Saved entries:
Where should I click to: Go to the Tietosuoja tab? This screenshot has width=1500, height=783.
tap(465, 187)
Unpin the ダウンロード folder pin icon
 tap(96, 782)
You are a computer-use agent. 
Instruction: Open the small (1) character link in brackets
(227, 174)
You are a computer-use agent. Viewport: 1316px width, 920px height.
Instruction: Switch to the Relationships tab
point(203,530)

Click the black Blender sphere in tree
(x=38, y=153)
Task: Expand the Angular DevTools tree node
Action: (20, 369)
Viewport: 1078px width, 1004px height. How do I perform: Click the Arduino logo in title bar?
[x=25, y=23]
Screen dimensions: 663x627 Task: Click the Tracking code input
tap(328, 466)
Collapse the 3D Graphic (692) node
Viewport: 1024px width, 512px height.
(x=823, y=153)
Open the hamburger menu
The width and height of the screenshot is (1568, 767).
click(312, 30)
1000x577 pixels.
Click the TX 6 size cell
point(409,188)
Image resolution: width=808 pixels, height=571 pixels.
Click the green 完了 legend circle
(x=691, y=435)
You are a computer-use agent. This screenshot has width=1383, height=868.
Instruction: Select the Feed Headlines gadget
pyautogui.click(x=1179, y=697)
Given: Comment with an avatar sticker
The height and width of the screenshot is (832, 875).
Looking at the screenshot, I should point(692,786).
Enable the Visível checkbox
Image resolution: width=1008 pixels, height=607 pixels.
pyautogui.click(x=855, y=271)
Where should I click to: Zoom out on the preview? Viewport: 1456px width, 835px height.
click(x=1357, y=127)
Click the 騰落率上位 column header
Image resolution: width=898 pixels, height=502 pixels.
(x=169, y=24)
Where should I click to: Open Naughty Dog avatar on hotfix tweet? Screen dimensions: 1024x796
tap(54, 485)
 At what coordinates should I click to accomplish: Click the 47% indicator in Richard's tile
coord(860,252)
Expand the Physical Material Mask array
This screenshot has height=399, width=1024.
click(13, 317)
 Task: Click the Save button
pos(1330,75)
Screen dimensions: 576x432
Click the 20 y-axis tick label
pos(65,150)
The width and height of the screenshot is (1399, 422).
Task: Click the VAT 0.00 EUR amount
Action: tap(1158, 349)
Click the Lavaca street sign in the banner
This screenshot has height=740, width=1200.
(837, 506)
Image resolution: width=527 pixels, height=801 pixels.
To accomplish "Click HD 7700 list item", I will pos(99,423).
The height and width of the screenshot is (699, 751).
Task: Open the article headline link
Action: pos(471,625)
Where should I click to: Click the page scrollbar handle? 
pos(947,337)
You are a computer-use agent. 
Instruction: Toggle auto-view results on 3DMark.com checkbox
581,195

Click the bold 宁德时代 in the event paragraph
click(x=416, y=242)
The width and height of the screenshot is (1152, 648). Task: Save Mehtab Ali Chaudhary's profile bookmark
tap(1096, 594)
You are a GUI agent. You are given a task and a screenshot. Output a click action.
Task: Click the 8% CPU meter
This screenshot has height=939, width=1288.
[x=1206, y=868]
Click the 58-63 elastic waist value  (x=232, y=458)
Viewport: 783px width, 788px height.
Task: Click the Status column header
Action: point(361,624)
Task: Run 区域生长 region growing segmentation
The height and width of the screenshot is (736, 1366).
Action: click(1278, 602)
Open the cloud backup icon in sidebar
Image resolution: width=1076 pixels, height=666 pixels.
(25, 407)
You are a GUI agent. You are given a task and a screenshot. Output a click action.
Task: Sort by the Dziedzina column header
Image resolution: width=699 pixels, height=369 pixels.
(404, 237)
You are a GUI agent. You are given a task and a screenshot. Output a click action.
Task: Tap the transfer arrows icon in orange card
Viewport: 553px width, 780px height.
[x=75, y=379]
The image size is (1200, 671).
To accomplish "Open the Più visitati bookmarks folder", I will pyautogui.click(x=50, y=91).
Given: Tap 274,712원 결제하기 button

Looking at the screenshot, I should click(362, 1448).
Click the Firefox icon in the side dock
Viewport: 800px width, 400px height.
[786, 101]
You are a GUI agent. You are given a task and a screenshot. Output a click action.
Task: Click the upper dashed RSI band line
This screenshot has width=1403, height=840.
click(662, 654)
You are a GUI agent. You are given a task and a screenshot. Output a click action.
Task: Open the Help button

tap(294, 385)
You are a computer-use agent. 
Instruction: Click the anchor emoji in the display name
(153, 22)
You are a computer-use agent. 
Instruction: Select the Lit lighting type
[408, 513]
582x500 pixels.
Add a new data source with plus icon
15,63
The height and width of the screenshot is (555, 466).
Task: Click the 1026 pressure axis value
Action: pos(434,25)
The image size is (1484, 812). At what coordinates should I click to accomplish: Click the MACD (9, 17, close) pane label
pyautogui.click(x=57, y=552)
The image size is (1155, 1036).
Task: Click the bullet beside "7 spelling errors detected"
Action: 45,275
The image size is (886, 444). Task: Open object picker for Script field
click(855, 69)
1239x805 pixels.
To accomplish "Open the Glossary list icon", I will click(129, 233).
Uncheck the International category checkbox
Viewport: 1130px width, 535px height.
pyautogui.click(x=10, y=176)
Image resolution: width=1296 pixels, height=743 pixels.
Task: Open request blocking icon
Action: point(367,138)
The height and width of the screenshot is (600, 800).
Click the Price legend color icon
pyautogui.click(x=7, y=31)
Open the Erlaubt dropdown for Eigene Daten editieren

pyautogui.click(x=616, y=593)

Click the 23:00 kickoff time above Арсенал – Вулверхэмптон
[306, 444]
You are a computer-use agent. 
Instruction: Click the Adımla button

Problem statement
Take the entries above and transcribe them in full.

Response area
Where should I click to: Go to the Tietosuoja tab? This screenshot has width=1500, height=783.
tap(465, 187)
Unpin the ダウンロード folder pin icon
 tap(96, 782)
You are a computer-use agent. 
Instruction: Open the small (1) character link in brackets
(227, 174)
You are a computer-use agent. Viewport: 1316px width, 920px height.
Instruction: Switch to the Relationships tab
point(203,530)

Click the black Blender sphere in tree
(x=38, y=153)
Task: Expand the Angular DevTools tree node
Action: (20, 369)
Viewport: 1078px width, 1004px height. How do I perform: Click the Arduino logo in title bar?
[x=25, y=23]
Screen dimensions: 663x627 Task: Click the Tracking code input
tap(328, 466)
Collapse the 3D Graphic (692) node
Viewport: 1024px width, 512px height.
(x=823, y=153)
Open the hamburger menu
The width and height of the screenshot is (1568, 767).
click(312, 30)
1000x577 pixels.
Click the TX 6 size cell
point(409,188)
Image resolution: width=808 pixels, height=571 pixels.
Click the green 完了 legend circle
(x=691, y=435)
You are a computer-use agent. This screenshot has width=1383, height=868.
Instruction: Select the Feed Headlines gadget
pyautogui.click(x=1179, y=697)
Given: Comment with an avatar sticker
The height and width of the screenshot is (832, 875).
Looking at the screenshot, I should point(692,786).
Enable the Visível checkbox
Image resolution: width=1008 pixels, height=607 pixels.
pyautogui.click(x=855, y=271)
Where should I click to: Zoom out on the preview? Viewport: 1456px width, 835px height.
click(x=1357, y=127)
Click the 騰落率上位 column header
Image resolution: width=898 pixels, height=502 pixels.
(x=169, y=24)
Where should I click to: Open Naughty Dog avatar on hotfix tweet? Screen dimensions: 1024x796
tap(54, 485)
 At what coordinates should I click to accomplish: Click the 47% indicator in Richard's tile
coord(860,252)
Expand the Physical Material Mask array
This screenshot has height=399, width=1024.
click(13, 317)
 Task: Click the Save button
pos(1330,75)
Screen dimensions: 576x432
Click the 20 y-axis tick label
pos(65,150)
The width and height of the screenshot is (1399, 422).
Task: Click the VAT 0.00 EUR amount
Action: tap(1158, 349)
Click the Lavaca street sign in the banner
This screenshot has height=740, width=1200.
(837, 506)
Image resolution: width=527 pixels, height=801 pixels.
To accomplish "Click HD 7700 list item", I will pos(99,423).
The height and width of the screenshot is (699, 751).
Task: Open the article headline link
Action: pos(471,625)
Where should I click to: Click the page scrollbar handle? 
pos(947,337)
You are a computer-use agent. 
Instruction: Toggle auto-view results on 3DMark.com checkbox
581,195

Click the bold 宁德时代 in the event paragraph
click(x=416, y=242)
The width and height of the screenshot is (1152, 648). Task: Save Mehtab Ali Chaudhary's profile bookmark
tap(1096, 594)
You are a GUI agent. You are given a task and a screenshot. Output a click action.
Task: Click the 8% CPU meter
This screenshot has height=939, width=1288.
[x=1206, y=868]
Click the 58-63 elastic waist value  (x=232, y=458)
Viewport: 783px width, 788px height.
Task: Click the Status column header
Action: point(361,624)
Task: Run 区域生长 region growing segmentation
The height and width of the screenshot is (736, 1366).
Action: click(1278, 602)
Open the cloud backup icon in sidebar
Image resolution: width=1076 pixels, height=666 pixels.
(25, 407)
You are a GUI agent. You are given a task and a screenshot. Output a click action.
Task: Sort by the Dziedzina column header
Image resolution: width=699 pixels, height=369 pixels.
(404, 237)
You are a GUI agent. You are given a task and a screenshot. Output a click action.
Task: Tap the transfer arrows icon in orange card
Viewport: 553px width, 780px height.
[x=75, y=379]
The image size is (1200, 671).
To accomplish "Open the Più visitati bookmarks folder", I will pyautogui.click(x=50, y=91).
Given: Tap 274,712원 결제하기 button

Looking at the screenshot, I should click(362, 1448).
Click the Firefox icon in the side dock
Viewport: 800px width, 400px height.
[786, 101]
You are a GUI agent. You are given a task and a screenshot. Output a click action.
Task: Click the upper dashed RSI band line
This screenshot has width=1403, height=840.
click(662, 654)
You are a GUI agent. You are given a task and a screenshot. Output a click action.
Task: Open the Help button

tap(294, 385)
You are a computer-use agent. 
Instruction: Click the anchor emoji in the display name
(153, 22)
You are a computer-use agent. 
Instruction: Select the Lit lighting type
[408, 513]
582x500 pixels.
Add a new data source with plus icon
15,63
The height and width of the screenshot is (555, 466).
Task: Click the 1026 pressure axis value
Action: pos(434,25)
The image size is (1484, 812). At what coordinates should I click to accomplish: Click the MACD (9, 17, close) pane label
pyautogui.click(x=57, y=552)
The image size is (1155, 1036).
Task: Click the bullet beside "7 spelling errors detected"
Action: 45,275
The image size is (886, 444). Task: Open object picker for Script field
click(855, 69)
1239x805 pixels.
To accomplish "Open the Glossary list icon", I will click(129, 233).
Uncheck the International category checkbox
Viewport: 1130px width, 535px height.
pyautogui.click(x=10, y=176)
Image resolution: width=1296 pixels, height=743 pixels.
Task: Open request blocking icon
Action: point(367,138)
The height and width of the screenshot is (600, 800).
Click the Price legend color icon
pyautogui.click(x=7, y=31)
Open the Erlaubt dropdown for Eigene Daten editieren

pyautogui.click(x=616, y=593)

Click the 23:00 kickoff time above Арсенал – Вулверхэмптон
[306, 444]
You are a computer-use agent. 
Instruction: Click the Adımla button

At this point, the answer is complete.